The specific invariant we need to verify when we copy a pointer is shared ownership / lifetime: Do the copied-from pointer and the copied-to pointer agree on how they are going to share ownership of the pointee?

(And in the case of borrowing and inout, the invariant we need to verify is that the caller will keep the pointee alive for the duration of the call.)

This process-oriented definition has been working really well for us in the application of bounds and type safety to C++. We treat pointer arithmetic and pointer casting as an error at the point of arithmetic / cast -- not because that's the location where the memory corruption happens, but rather because that's the location where you have a chance to verify the invariant (with a runtime bounds check or type check).
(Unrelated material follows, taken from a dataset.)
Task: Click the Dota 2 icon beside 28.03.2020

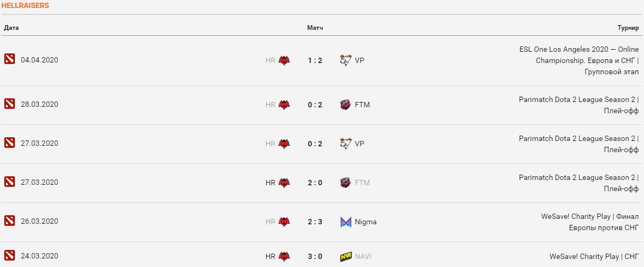Action: [10, 104]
In the alternative, the programmer has no hope: Here's a pointer. It has previously undergone an unknowable set of transfers between owners, increments and decrements, and casts. Now, is it still alive, correctly typed, and in bounds? Oy!
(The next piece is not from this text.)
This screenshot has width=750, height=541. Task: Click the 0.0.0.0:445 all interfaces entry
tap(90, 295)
You could argue that programmers should know not to pass pointers around willy-nilly. But what will make them know? The unsafe keyword is how we, as language designers, share the know{ledge}.

This is a slightly different concern. It's 100% true that a pointer used in this sense is perfectly safe. The reason we need to consider it unsafe is a limitation of our type system. Our type system -- both UnsafePointer, and mmap's void* -- does not express "a pointer that I will never dereference", so we are forced to treat this as a pointer that I will dereference. You could imagine expanding the type system to represent "a pointer that I will never dereference", but I don't think the juice is worth the squeeze.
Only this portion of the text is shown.